Seizure Response Dogs are trained to assist individuals with epilepsy. They are capable of activating an alert system or barking for help in the event of a seizure. Their ability to respond and react quickly makes them a trustworthy companion.
Hearing Ear Dog Guides assist individuals who are deaf, deafened or hard of hearing to detect sounds they are unable to hear on their own. They can distinguish sounds, make physical contact with their handlers and lead them to whatever is making the noise; be it someone at the door, an alarm clock, someone calling their name, or a ringing telephone.
Service Dog Guides help on a daily basis, to retrieve objects, open and close appliances, and open and close doors. They are trained to bark or activate an alert system when help is needed. They perform many duties that a person cannot physically do themselves.
Diabetic Alert Dog Guides assist people who have type 1 diabetes with hypoglycemic unawareness. They are trained to detect sudden drops in their handler’s blood sugar through scent and alert them so that they can ingest something sweet. They can go get help within the home or activate an alert system if needed. They detect and react to hypoglycemic episodes helping their handler’s avoid loss of consciousness and subsequent life-threatening effects.

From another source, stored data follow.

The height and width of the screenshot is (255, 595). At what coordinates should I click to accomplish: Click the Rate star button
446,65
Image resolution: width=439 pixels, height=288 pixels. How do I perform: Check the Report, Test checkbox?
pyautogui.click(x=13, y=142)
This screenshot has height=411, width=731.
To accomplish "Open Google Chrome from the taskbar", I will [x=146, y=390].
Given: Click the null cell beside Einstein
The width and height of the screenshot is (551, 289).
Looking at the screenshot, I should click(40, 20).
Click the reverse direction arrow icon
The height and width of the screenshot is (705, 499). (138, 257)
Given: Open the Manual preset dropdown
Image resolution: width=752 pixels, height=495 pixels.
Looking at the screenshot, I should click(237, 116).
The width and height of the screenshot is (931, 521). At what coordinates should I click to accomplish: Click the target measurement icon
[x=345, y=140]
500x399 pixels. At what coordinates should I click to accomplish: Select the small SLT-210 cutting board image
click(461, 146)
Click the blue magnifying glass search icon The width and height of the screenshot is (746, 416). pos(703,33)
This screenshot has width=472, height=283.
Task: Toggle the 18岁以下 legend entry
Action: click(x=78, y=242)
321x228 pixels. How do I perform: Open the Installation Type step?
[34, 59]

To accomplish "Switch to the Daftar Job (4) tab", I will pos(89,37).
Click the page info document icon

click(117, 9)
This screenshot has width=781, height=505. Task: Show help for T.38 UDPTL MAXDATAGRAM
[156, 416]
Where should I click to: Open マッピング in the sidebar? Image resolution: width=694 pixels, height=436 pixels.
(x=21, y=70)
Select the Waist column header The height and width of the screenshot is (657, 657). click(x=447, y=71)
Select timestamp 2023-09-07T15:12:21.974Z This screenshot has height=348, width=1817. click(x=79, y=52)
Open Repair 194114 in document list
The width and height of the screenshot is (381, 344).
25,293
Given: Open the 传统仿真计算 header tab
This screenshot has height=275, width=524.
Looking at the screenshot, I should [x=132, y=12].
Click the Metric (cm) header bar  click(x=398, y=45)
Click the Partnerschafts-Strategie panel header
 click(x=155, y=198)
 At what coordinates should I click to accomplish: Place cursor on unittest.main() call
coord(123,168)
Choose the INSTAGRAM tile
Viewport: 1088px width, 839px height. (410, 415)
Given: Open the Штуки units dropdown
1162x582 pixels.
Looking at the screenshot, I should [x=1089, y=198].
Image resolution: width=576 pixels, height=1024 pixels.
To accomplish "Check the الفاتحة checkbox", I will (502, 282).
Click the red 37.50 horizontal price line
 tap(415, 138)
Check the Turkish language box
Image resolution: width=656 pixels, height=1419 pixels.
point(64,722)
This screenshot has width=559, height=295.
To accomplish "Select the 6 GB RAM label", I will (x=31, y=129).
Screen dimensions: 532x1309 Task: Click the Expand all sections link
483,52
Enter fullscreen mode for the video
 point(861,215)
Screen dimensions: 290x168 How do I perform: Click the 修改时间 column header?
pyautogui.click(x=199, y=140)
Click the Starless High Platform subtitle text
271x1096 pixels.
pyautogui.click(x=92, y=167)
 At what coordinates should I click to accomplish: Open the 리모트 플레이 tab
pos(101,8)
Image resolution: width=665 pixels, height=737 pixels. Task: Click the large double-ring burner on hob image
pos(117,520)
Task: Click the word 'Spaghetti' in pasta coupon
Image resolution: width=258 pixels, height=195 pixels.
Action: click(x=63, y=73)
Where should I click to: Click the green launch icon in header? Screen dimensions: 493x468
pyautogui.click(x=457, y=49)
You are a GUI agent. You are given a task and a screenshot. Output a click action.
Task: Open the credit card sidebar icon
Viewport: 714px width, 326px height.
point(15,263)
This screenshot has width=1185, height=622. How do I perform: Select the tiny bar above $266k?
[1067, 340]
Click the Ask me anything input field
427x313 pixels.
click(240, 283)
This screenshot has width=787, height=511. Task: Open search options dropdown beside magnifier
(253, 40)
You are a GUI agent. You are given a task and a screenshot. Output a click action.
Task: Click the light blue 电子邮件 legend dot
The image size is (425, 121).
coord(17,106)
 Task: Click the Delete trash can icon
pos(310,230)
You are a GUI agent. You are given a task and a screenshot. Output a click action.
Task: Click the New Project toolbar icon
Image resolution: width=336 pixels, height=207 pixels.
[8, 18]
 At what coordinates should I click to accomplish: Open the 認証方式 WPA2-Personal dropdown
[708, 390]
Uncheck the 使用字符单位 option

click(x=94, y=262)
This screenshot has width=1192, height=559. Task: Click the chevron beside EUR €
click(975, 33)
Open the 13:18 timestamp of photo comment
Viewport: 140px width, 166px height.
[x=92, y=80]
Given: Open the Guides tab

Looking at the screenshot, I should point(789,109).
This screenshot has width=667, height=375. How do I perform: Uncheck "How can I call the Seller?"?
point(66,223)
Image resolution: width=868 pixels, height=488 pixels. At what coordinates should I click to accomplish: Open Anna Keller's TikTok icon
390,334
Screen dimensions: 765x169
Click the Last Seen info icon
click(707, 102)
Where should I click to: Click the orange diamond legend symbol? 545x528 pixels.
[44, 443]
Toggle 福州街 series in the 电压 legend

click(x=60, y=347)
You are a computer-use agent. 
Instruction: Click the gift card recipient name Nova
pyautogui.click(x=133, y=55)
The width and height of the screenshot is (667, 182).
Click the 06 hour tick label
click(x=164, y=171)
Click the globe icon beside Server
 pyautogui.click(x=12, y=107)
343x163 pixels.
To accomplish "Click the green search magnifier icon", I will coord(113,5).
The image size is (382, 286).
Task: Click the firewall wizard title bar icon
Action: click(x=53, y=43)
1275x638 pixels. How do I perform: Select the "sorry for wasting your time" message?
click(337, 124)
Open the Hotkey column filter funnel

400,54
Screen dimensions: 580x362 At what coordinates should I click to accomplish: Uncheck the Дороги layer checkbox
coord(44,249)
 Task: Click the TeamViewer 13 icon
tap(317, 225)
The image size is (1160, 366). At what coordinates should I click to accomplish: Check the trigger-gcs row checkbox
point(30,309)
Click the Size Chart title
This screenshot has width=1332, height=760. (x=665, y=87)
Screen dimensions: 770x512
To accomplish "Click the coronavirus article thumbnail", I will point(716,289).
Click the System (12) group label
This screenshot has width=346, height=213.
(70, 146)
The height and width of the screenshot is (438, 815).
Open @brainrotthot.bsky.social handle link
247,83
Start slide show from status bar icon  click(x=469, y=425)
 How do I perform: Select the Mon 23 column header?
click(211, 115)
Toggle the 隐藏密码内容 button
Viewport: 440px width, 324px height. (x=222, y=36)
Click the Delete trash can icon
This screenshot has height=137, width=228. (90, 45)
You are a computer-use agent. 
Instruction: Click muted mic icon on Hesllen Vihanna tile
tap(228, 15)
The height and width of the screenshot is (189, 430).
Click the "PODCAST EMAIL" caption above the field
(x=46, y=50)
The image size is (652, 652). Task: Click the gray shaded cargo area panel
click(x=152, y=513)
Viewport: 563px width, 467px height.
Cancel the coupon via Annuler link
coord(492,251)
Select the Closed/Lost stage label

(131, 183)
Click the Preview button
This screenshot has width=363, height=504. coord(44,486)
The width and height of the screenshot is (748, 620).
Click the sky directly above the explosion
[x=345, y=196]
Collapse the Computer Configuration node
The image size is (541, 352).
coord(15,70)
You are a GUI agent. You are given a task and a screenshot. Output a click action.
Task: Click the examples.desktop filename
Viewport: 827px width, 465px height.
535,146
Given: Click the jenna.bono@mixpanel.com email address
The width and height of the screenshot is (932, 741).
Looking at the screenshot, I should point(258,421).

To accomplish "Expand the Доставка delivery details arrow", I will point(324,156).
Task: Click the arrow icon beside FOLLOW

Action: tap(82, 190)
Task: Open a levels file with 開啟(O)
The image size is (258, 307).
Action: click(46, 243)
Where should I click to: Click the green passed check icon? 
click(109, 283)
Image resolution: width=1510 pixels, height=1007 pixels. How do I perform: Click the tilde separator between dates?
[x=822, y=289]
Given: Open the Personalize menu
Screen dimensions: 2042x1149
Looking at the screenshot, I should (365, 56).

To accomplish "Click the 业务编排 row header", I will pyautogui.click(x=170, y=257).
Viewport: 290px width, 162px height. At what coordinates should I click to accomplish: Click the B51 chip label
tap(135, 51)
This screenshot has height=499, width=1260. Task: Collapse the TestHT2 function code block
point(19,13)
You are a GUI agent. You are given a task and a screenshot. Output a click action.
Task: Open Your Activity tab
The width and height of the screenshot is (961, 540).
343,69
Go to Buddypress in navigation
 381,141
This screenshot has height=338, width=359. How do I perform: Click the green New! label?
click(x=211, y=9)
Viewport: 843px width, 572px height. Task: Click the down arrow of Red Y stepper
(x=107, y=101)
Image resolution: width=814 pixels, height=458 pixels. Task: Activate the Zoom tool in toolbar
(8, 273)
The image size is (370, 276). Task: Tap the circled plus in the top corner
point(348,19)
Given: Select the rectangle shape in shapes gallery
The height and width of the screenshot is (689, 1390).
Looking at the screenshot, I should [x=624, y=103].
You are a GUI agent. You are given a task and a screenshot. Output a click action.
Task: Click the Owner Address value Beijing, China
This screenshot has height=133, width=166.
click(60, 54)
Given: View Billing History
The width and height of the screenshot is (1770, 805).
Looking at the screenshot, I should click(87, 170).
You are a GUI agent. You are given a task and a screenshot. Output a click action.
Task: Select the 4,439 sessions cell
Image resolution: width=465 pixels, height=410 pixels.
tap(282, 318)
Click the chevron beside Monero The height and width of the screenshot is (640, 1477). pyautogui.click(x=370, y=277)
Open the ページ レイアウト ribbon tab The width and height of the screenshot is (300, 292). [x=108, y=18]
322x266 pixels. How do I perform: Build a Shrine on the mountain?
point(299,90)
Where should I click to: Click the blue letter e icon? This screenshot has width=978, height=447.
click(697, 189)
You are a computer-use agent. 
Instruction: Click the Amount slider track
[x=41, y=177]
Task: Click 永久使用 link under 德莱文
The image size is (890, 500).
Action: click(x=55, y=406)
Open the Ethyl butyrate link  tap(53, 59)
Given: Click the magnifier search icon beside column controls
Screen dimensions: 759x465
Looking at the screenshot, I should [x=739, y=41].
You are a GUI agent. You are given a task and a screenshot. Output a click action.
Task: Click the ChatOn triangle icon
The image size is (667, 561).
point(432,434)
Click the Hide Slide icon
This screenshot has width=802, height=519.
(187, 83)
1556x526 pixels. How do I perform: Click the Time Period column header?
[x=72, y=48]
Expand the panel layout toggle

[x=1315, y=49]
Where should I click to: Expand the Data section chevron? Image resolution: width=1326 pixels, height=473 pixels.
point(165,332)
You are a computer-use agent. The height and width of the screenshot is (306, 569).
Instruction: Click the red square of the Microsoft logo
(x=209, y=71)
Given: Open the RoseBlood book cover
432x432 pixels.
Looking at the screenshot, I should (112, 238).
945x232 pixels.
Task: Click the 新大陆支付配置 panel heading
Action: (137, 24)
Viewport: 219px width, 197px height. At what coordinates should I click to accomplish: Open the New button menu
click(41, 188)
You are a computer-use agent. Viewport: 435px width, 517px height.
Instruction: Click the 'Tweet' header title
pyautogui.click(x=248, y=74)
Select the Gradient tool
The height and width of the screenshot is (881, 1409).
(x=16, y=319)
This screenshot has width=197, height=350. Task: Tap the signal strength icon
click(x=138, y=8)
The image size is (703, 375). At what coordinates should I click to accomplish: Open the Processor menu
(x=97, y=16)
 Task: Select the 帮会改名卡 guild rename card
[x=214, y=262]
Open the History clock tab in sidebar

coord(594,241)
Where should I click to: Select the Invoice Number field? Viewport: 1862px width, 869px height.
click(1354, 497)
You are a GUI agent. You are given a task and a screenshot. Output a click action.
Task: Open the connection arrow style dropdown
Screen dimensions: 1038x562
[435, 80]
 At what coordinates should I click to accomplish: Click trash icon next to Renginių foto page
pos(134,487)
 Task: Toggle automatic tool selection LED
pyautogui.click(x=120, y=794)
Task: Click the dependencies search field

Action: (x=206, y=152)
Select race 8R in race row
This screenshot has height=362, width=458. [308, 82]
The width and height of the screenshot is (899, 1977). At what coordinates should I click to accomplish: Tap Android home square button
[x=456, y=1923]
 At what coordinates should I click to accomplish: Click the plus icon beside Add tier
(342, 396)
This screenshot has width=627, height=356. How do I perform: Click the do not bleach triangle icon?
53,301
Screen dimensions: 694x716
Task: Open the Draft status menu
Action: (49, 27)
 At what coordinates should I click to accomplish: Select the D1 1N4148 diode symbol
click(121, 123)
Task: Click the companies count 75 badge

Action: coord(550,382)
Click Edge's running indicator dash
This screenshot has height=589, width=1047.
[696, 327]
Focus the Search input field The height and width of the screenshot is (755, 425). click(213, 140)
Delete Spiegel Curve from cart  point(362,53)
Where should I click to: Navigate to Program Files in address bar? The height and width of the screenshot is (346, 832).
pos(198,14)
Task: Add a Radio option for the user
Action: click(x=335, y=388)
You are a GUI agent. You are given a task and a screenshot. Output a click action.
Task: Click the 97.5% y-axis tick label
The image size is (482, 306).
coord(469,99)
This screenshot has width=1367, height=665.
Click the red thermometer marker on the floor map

Guide Dogs are trained to assist their handlers in navigating obstacles typically found on most daily routes, including curbs, steps and crowds. They are used by someone who is Blind or Legally Blind, giving an individual the ability to independently access and navigate in life.
What helps me in the workplace?
- Don’t ask me what my Service Animals is for? I wouldn’t ask a person why they are using a wheelchair.
- “No look, no touch and no eye contact” – my service animal is working and should not be distracted. They have a very important job to do and if they are distracted, it can injure the user.
- If it is readily identifiable that it is a service animal, then you do not need to ask for proof that it is a service animal. If it is not readily identifiable, then you can ask me for a letter signed by a nurse or physician verifying that it is indeed a service animal. Or a person can show their Guide Dog Card.
- My service animal will be under my care and control at all times. Never will I let my service animal run around. I will be responsible for all of its needs, including making sure that it is fed on time, goes to the bathroom etc.
One thing I want people to know:
“Without my guide dog I would not be able to maintain my daily living needs and life style.” Cyndie Sproul.